第一次命中大约需要 6 分钟，但是当结果返回时，我使用相同的查询再次搜索或稍微更改 SourceDateUtc 中的范围，它运行得相当快。

这是我的 solrconfig.xml （查询部分）

<query>
  <!-- Cache used by SolrIndexSearcher for filters (DocSets),
         unordered sets of *all* documents that match a query.
         When a new searcher is opened, its caches may be prepopulated
         or "autowarmed" using data from caches in the old searcher.
         autowarmCount is the number of items to prepopulate.  For LRUCache,
         the autowarmed items will be the most recently accessed items.
       Parameters:
         class - the SolrCache implementation (currently only LRUCache)
         size - the maximum number of entries in the cache
         initialSize - the initial capacity (number of entries) of
           the cache.  (seel java.util.HashMap)
         autowarmCount - the number of entries to prepopulate from
           and old cache.

    <filterCache
      class="solr.LRUCache"
      size="1024"
      initialSize="512"
      autowarmCount="0"/>-->

   <!-- queryResultCache caches results of searches - ordered lists of
         document ids (DocList) based on a query, a sort, and the range
         of documents requested.  -->
    <queryResultCache
      class="solr.LRUCache"
      size="10000"
      initialSize="512"
      autowarmCount="0"/>

  <!-- documentCache caches Lucene Document objects (the stored fields for each document).
       Since Lucene internal document ids are transient, this cache will not be autowarmed.  -->
    <documentCache
      class="solr.LRUCache"
      size="1024"
      initialSize="512"
      autowarmCount="0"/>

    <!-- Example of a generic cache.  These caches may be accessed by name
         through SolrIndexSearcher.getCache().cacheLookup(), and cacheInsert().
         The purpose is to enable easy caching of user/application level data.
         The regenerator argument should be specified as an implementation
         of solr.search.CacheRegenerator if autowarming is desired.  -->
    <!--
    <cache name="myUserCache"
      class="solr.LRUCache"
      size="4096"
      initialSize="1024"
      autowarmCount="1024"
      regenerator="org.mycompany.mypackage.MyRegenerator"
      />
    -->

    <!-- An optimization that attempts to use a filter to satisfy a search.
         If the requested sort does not include a score, then the filterCache
         will be checked for a filter matching the query.  If found, the filter
         will be used as the source of document ids, and then the sort will be
         applied to that.
      -->
    <useFilterForSortedQuery>true</useFilterForSortedQuery>

    <!-- An optimization for use with the queryResultCache.  When a search
         is requested, a superset of the requested number of document ids
         are collected.  For example, of a search for a particular query
         requests matching documents 10 through 19, and queryWindowSize is 50,
         then documents 0 through 50 will be collected and cached.
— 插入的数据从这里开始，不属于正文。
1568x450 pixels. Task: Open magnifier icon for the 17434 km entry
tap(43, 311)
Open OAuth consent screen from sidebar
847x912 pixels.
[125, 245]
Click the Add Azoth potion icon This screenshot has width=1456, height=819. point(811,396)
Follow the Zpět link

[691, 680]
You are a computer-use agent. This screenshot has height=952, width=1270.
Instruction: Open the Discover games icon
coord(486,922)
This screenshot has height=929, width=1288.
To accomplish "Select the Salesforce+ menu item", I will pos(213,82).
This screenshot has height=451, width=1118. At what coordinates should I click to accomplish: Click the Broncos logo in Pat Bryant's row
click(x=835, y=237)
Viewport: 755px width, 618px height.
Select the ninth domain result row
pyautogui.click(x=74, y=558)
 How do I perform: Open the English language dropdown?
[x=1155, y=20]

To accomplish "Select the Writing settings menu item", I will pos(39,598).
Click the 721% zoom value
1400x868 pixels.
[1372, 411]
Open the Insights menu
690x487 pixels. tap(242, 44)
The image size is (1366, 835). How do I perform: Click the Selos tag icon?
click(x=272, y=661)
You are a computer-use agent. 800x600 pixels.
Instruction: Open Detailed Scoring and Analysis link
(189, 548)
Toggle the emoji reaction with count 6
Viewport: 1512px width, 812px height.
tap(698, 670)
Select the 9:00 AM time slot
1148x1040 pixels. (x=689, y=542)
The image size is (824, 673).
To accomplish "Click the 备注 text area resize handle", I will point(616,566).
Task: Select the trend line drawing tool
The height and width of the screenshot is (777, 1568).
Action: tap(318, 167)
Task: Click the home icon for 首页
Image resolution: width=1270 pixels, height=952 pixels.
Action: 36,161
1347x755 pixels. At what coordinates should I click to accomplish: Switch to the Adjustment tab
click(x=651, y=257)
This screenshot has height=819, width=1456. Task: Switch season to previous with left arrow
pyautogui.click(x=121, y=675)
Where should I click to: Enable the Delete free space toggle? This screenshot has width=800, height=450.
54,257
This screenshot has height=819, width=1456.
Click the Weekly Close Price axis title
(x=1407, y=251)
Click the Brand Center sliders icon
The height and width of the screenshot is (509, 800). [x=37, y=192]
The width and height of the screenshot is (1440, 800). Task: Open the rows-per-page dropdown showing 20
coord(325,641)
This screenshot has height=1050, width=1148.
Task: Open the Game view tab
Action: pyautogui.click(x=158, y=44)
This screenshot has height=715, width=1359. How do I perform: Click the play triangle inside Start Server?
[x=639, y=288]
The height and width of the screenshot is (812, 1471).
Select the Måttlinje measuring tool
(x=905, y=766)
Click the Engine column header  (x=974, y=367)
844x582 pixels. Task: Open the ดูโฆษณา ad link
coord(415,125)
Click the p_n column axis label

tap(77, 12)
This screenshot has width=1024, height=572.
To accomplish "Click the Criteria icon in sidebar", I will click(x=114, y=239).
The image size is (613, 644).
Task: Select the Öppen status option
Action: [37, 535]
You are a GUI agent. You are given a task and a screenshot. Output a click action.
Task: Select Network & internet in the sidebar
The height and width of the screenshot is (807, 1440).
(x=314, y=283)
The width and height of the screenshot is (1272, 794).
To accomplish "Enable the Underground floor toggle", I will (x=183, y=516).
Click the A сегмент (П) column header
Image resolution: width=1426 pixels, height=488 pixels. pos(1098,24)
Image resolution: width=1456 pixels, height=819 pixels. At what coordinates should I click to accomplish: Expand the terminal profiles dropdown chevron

Any further
         requests in that range can be satisfied via the cache.
    -->
    <queryResultWindowSize>100</queryResultWindowSize>

    <!-- This entry enables an int hash representation for filters (DocSets)
         when the number of items in the set is less than maxSize. For smaller
         sets, this representation is more memory efficient, more efficient to
         iterate over, and faster to take intersections.
     -->
    <HashDocSet maxSize="3000" loadFactor="0.75"/>


    <!-- boolToFilterOptimizer converts boolean clauses with zero boost
         cached filters if the number of docs selected by the clause exceeds the
         threshold (represented as a fraction of the total index)
    -->
    <boolTofilterOptimizer enabled="true" cacheSize="32" threshold=".05"/>

    <!-- Lazy field loading will attempt to read only parts of documents on disk that are
         requested.  Enabling should be faster if you aren't retrieving all stored fields.
    -->
    <enableLazyFieldLoading>false</enableLazyFieldLoading>

    <!-- Use Cold Searcher

         If a search request comes in and there is no current
         registered searcher, then immediately register the still
         warming searcher and use it.  If "false" then all requests
         will block until the first searcher is done warming.
    -->
    <useColdSearcher>true</useColdSearcher>

</query>

我也尝试启用filterCache，但没有帮助。

Thanks.

可能是热身问题。预热字段缓存(facet.method=fc)对于solr有效工作非常重要。如果您尚未配置预热查询，请考虑将方面查询（如示例中所示）添加到 solrconfig.xml 中的 newsearcher 和 firstsearcher 部分。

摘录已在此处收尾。